What Z is saying that a USTRING always stores Unicode.
If you assign plain ASCII text to it, there is nothing to “convert” in any meaningful way because ASCII characters map 1:1 into Unicode, so it will look identical when you view it.
The part that can trip people up is not the USTRING, it is the source literal.
If your source file is ANSI and you write:
MyUnicode = ‘…’
that literal is treated as ANSI bytes. When Clarion moves it into a Unicode context (like a USTRING), it has to interpret those bytes using whatever codepage rules are in effect. For ASCII, it is safe and will always round-trip. For anything above 127, the result can depend on the codepage.
If you want to be explicit and avoid ambiguity for non-ASCII characters, use a Unicode literal or a conversion, for example:
MyUnicode = u’…’
or TOUNICODE() on an ANSI string.
So yes, your sample will hold exactly the same text you typed, but stored as Unicode, and the “what does it contain” uncertainty really only shows up when the input is not pure ASCII and you do not make the literal explicitly Unicode.

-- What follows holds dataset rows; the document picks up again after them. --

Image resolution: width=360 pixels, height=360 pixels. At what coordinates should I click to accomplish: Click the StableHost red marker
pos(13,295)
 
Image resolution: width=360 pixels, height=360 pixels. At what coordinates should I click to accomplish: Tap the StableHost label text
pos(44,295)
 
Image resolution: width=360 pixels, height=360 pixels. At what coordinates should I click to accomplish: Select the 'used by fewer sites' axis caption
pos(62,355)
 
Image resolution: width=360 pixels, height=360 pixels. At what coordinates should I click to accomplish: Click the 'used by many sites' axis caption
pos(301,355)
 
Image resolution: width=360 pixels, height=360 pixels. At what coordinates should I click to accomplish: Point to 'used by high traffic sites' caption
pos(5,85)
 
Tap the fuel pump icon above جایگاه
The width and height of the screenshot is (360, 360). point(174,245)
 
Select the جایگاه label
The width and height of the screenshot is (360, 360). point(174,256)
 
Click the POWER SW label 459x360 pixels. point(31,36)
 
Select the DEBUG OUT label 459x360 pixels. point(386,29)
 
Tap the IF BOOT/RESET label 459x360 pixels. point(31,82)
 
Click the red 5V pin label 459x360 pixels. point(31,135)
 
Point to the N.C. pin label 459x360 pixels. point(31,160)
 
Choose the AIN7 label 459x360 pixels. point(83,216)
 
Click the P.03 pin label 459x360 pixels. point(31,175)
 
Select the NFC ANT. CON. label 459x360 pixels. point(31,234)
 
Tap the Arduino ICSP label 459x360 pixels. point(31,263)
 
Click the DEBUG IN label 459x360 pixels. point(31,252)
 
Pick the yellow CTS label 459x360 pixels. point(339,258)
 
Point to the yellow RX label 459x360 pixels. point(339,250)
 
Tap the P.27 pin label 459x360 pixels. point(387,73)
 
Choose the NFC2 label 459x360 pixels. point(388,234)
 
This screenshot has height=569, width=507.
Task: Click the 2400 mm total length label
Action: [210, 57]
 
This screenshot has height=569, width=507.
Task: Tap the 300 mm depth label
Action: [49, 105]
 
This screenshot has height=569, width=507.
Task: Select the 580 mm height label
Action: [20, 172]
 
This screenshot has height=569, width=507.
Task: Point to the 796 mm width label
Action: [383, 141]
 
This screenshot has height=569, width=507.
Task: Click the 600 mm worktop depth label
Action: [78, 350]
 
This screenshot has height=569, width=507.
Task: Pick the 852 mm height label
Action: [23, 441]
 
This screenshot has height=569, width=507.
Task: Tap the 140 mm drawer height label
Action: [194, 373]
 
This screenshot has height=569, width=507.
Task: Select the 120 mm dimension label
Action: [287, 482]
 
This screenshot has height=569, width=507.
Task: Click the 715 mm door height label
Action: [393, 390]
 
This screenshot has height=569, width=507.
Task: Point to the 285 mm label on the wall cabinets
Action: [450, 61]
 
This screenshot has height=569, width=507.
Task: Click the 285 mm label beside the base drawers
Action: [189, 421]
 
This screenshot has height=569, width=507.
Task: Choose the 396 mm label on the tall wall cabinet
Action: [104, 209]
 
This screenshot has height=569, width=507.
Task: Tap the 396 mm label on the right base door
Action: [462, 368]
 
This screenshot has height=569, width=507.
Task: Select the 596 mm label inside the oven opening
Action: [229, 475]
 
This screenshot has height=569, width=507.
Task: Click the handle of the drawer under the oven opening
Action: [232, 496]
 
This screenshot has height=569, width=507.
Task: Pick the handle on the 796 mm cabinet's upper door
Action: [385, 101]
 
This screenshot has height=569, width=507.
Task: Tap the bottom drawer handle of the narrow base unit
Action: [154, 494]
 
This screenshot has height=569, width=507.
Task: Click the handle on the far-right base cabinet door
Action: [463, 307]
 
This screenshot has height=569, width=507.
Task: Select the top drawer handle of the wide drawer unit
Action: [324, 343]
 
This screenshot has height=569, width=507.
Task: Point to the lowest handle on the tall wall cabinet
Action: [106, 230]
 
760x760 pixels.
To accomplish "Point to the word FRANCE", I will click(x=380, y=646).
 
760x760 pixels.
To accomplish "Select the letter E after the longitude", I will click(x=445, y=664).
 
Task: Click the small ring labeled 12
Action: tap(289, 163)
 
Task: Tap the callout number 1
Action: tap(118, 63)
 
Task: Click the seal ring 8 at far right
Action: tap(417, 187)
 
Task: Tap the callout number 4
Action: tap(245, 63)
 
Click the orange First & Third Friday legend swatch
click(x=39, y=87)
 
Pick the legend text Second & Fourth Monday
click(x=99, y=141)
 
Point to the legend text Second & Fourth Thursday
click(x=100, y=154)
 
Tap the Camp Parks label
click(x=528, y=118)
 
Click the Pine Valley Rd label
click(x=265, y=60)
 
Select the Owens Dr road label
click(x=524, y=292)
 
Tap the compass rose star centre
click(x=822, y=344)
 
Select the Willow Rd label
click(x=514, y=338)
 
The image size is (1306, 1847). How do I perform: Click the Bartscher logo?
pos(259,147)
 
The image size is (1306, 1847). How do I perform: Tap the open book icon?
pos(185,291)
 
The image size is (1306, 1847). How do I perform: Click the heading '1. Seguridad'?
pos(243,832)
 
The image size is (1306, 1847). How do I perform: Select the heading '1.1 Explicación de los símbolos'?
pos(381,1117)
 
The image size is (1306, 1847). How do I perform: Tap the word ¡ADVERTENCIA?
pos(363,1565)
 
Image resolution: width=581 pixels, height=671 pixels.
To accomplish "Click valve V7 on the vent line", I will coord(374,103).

But then again I don’t even pretend to know what goes on in the mind of SoftVelocity so this is just how I am reading the room!
are different. One is ANSI, one isn’t. If I’m manipulating and building strings at runtime how am I meant to know whether a USTRING contains ANSI text or not?
The following are the rules the compiler uses to determine how to handle string literals:
If the source file is encoded as ANSI, strings literals without the U specifier before the apostrophe are taken as is. Unicode string literals with U before the apostrophe are converted by the compiler to Unicode using the codepage value set by the pragma define(codepage=>n).
If the source file has UTF-8 or UTF-16 encoding, Unicode string literals are taken as is. ANSI string literals without U before the apostrophe are converted by the compiler to ANSI using the codepage value set by the pragma define (codepage=>n).
The Default value for the codepage(when not specified by the pragma define (codepage=>n)) used by the compiler for conversions of ANSI<->Unicode is CP_ACP.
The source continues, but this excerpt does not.